Avec le sentiment de subir une attaque vient cette information qui va de ce qui nous attend à ce à quoi il faut qu’on se raccroche. C’est compliqué parce que le patient est directement confronté à un langage médical très précis et spécifique. Aujourd’hui, beaucoup d’efforts ont été faits pour que par exemple l’infirmière d’annonce use les bonnes nuances. On a mis presque en place des processus à suivre pour que cela soit fait de la meilleure des façons. Le malade a beaucoup de choses à intégrer, et le patient se retrouve à ce moment, malgré son entourage et le personnel soignant, seul face à sa maladie. Aujourd’hui tout va très vite, et le patient est enjoint à aller très vite lui aussi pour prendre ce combat à bras le corps. 

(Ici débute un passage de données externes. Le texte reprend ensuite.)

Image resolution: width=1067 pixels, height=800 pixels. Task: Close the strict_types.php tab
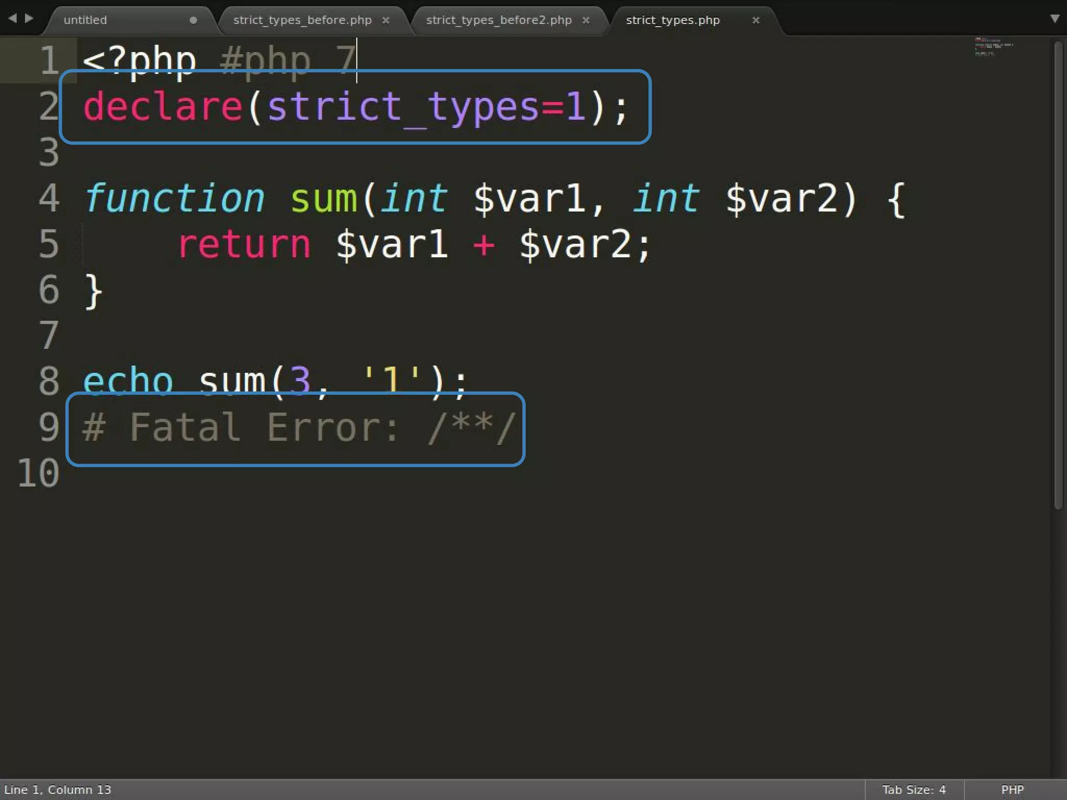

Ces premiers pas sont déterminants pour savoir comment cela va se passer par la suite. Et lorsqu’il y a ce réflexe d’aller vers cette forme d’abondance d’information que peut représenter internet, pour essayer de chercher à se situer. C’est une dure vérité, que tout le monde dans un premier temps tente d’adoucir, à commencer par les équipes médicales, surtout dans les premiers pas, et il peut y avoir ce besoin urgent d’en savoir plus et de savoir vraiment à quoi on a à faire. On pense très vite à la radiothérapie, à la chimiothérapie, à la chirurgie… et tout cela peu surgir dans les dix prochains jours. C’est pour cela qu’on éprouve le besoin de savoir, et c’est précisément à cela que serve ces premières heures, ces premiers jours, à chercher à savoir la vérité, alors que nous savons vous et moi qu’elle n’existe pas, qu’on ne peut être vraiment certain de rien. Et par la suite, lors des opérations lourdes qu’on peut endurer, il est courant de vérifier comment tient son corps et son esprit, d’essayer de voir où on en est.  On est face à une réelle incertitude, et on a besoin de balise. Aller sur internet n’est d’une certaine façon pas maladroit, car cela revient à essayer de prendre le contrôle du cancer. Et ce même si ces sites-là ne disent pas nécessairement tout de façon parfaite sur les traitements ou la réalité du cancer. 
Mais dans la conduite médicale qui est demandée au patient, il y a la nécessité de se prendre en charge, de devenir proactif et nombre d’études récentes montrent très bien que l’engagement positif du malade dans son traitement participe clairement à ce traitement. 
Donc si aller sur internet consiste à se faire un « jardin secret » dans lequel on s’approprie sa maladie en apprenant à vivre avec elle ou mieux, à la combattre, c’est une chose intéressante.
Mais il faut bien entendu faire attention à tout ce qui peut être écrit, d’autant plus si cela vient affaiblir la volonté de s’accepter comme malade ou de suivre tout traitement.